Pull the Roots
Cutting off their heads does not kill the weeds. The first sign of improvement in the treatment of a chronic disease does not mean a cure.
Diagnosis from the Eye, borne out by everyday practical experience, reveals the fact that symptomatic manifestations of disease are due to underlying constitutional causes; that the chronic symptoms are Nature’s feeble and ineffectual efforts to eliminate from the system scrofulous, psoric or syphilitic taints and the disease products resulting from food and drug poisoning, or to overcome the destructive effects of surgical mutilations.
An abatement of symptoms is, therefore, not always the sign of a real and permanent cure. The latter depends entirely on the elimination of the hereditary and acquired constitutional taints and poisons.
When, under the influence of natural living and methods of treatment, the body of the chronic becomes sufficiently purified and strengthened, a period of marked improvement may set in. All disease symptoms gradually abate, the patient gains in strength, both physically and mentally, and he feels as though there was nothing the matter with him any more.

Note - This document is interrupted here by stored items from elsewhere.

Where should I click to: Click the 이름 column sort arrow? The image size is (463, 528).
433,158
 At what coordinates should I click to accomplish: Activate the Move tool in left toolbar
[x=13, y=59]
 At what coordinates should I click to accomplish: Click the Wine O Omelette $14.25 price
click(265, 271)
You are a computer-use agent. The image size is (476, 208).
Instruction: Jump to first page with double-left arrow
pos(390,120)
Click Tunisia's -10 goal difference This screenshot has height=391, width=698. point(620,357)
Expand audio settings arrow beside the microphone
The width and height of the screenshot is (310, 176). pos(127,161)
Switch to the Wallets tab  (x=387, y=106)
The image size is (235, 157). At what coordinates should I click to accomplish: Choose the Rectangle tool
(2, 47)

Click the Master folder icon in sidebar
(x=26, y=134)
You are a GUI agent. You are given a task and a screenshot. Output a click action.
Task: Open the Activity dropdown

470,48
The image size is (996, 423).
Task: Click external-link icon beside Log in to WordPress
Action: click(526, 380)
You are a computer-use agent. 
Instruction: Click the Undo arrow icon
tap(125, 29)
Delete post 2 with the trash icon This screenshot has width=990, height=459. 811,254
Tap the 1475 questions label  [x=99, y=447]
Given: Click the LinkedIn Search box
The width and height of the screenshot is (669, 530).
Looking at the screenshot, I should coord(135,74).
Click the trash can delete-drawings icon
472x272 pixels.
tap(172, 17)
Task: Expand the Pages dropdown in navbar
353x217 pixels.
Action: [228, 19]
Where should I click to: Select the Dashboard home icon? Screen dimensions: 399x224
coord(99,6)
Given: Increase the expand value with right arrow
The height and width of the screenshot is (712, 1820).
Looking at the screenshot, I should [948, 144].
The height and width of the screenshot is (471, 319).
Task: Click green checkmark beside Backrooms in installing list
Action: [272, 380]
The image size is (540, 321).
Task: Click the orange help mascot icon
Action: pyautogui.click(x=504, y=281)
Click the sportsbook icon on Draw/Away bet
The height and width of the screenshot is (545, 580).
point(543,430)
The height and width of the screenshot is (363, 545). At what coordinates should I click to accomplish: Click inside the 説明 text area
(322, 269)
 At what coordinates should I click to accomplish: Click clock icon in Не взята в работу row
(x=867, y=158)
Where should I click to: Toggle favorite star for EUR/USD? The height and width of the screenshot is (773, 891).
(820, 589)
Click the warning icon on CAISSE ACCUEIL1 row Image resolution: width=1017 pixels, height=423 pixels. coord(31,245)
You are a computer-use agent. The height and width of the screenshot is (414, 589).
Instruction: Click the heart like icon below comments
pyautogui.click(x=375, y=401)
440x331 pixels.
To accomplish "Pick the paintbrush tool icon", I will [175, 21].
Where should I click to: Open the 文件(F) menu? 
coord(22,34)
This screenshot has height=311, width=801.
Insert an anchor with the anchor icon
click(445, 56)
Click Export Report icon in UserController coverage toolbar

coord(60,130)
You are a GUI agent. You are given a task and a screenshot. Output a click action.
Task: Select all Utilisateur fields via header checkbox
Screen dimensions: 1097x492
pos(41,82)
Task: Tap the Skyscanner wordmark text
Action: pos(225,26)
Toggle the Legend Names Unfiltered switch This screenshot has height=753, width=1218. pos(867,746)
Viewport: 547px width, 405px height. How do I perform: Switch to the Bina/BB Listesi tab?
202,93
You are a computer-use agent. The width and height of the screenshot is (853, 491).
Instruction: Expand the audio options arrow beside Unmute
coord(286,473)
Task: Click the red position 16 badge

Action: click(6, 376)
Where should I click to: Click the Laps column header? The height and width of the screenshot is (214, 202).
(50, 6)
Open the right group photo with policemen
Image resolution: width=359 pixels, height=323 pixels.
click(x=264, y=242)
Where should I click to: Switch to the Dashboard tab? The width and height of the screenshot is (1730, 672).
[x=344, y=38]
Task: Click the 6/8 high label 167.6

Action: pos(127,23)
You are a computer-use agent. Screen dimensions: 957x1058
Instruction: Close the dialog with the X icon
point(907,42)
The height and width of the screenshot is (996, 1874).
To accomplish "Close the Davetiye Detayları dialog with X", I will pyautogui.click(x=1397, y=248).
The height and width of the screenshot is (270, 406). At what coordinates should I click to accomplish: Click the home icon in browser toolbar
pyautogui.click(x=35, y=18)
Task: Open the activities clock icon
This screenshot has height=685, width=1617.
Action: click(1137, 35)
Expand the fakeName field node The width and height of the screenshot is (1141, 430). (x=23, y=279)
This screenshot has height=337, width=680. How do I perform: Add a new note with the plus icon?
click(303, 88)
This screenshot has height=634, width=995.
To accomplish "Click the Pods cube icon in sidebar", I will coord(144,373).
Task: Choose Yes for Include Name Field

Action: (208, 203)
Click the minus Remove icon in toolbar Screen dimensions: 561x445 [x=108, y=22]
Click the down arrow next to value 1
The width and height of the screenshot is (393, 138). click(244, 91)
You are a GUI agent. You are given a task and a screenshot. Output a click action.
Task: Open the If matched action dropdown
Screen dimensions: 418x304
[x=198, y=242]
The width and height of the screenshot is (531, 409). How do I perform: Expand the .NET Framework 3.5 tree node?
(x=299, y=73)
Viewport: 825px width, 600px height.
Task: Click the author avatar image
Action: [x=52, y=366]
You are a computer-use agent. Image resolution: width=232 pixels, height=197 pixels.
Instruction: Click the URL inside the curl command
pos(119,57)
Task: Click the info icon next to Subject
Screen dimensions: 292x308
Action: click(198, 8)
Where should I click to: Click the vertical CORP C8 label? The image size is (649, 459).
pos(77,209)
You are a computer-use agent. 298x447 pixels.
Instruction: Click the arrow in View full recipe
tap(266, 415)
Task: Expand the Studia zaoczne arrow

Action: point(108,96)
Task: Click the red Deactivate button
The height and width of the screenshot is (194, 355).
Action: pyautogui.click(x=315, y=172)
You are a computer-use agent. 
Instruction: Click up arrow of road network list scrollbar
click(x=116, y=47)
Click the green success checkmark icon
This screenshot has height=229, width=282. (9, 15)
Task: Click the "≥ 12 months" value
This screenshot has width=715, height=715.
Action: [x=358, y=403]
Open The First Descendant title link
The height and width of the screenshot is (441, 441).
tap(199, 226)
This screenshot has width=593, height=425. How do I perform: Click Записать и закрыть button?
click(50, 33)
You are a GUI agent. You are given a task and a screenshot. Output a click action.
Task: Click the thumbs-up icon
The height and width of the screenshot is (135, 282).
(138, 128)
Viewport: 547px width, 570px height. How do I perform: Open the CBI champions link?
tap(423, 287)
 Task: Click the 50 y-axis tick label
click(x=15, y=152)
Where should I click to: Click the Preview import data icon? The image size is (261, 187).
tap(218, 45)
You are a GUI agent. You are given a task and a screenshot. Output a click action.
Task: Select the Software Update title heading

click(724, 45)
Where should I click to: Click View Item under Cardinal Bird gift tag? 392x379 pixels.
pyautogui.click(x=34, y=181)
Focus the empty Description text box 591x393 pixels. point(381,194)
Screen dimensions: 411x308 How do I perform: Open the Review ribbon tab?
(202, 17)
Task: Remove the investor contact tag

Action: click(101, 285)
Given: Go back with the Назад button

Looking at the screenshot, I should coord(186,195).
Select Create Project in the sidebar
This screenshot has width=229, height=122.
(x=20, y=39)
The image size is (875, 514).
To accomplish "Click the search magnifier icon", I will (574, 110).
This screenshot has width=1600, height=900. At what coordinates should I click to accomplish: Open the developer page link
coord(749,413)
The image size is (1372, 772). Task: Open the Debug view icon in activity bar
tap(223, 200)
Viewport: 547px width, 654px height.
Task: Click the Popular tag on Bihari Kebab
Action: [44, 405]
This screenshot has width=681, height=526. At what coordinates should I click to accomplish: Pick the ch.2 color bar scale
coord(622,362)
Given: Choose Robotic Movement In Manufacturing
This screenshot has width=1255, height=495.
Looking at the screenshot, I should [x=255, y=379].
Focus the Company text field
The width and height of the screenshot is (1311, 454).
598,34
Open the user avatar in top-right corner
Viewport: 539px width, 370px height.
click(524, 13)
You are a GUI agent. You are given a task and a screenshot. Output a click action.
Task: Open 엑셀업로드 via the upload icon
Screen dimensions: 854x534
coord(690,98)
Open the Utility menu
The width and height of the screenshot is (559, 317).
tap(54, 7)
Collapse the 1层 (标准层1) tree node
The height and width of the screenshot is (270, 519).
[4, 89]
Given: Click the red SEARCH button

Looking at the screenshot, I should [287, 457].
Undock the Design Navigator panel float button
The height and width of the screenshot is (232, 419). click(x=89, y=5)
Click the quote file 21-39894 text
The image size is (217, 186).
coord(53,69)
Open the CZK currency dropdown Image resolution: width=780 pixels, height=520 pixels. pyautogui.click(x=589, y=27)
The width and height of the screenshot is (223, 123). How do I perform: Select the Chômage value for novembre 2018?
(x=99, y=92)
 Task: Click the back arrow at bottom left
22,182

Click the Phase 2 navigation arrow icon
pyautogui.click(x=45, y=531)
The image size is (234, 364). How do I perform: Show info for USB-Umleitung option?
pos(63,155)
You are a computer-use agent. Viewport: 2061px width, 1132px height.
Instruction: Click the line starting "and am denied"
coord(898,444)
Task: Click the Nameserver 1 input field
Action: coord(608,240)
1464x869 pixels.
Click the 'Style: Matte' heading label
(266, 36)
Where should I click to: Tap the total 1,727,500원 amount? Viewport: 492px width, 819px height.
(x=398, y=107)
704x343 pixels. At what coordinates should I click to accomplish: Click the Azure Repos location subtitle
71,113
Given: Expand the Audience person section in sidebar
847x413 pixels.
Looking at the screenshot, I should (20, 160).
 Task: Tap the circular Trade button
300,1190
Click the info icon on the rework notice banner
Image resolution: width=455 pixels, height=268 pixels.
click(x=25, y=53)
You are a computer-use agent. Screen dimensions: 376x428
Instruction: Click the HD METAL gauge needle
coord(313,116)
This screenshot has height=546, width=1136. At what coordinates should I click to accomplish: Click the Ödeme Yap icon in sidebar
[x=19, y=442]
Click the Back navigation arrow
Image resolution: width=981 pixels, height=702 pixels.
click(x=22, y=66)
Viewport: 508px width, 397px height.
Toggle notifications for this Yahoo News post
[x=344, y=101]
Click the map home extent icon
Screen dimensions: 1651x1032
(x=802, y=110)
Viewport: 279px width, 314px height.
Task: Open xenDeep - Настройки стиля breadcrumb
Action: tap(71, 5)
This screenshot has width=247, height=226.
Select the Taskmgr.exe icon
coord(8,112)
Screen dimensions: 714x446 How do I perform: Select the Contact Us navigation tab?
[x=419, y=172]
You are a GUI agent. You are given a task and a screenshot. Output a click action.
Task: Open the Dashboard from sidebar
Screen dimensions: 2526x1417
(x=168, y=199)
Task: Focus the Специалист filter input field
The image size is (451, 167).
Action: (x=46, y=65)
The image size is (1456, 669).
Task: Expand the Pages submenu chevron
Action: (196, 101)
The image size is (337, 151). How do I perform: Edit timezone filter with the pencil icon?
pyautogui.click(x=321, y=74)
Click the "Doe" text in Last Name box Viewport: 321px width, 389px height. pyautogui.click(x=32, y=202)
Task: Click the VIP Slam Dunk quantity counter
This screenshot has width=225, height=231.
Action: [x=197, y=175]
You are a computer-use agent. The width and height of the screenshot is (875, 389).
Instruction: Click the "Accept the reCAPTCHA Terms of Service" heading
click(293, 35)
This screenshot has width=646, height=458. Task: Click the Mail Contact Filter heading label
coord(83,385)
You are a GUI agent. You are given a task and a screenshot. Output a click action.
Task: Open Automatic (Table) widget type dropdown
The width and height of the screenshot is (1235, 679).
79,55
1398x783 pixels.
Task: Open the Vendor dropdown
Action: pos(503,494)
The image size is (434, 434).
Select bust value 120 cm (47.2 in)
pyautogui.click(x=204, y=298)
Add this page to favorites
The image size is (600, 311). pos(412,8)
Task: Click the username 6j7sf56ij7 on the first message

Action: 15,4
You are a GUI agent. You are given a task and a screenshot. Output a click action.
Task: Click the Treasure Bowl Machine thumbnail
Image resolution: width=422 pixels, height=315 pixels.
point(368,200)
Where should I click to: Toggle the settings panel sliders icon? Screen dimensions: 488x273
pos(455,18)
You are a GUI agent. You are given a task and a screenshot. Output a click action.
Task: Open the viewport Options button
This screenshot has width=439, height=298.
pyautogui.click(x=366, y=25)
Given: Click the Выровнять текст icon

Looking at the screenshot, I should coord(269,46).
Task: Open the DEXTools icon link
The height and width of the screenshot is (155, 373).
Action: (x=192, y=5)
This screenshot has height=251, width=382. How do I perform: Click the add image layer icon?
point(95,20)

But the eyes tell a different story. They show that the underlying constitutional taints have not been fully eliminated—the weeds have not been pulled up by the roots.
This can be accomplished only by healing crises, by Nature’s cleansing and healing activities in the form of inflammatory and feverish processes; anything short of this is merely preliminary improvement, “training for the fight,” but not the cure.
When you order a suit of clothes from your tailor, you do not take it away from him half-finished; if you do, you will have an unsatisfactory garment.
No more should you interfere with your cure after the first signs of improvement. Continue until you have thoroughly eliminated from your system the hidden constitutional taints and the drug poisons which have been the cause of your troubles. After that you can paddle your own canoe; right living and right thinking will then be sufficient to maintain perfect health and strength, physically, mentally and morally.
Is the Chronic Patient to Be Left to His Fate
Because Allopathy Says He Is Incurable?
Frequently we have been severely criticised by our friends, our coworkers or our patients for accepting certain seemingly hopeless chronic cases. They exclaim:
“You know this man has locomotor ataxy and that woman is an epileptic: you certainly do not expect to cure them,” or, “Doctor, don’t you think it injures the institution to have that dreadful-looking person around? He is nothing but skin and bones and surely cannot live much longer.”
Sometimes open criticism and covert insinuation intimate that our reasons for taking in incurables are mercenary.
If we should dismiss today those of our patients who, from the orthodox and popular point of view, are considered incurable, there would not remain ten out of a hundred; and yet our total failures are few and far between. Many such seemingly hopeless cases have come for treatment month after month, in several instances for a year or more, apparently without any marked advance; yet today they are in the best of health.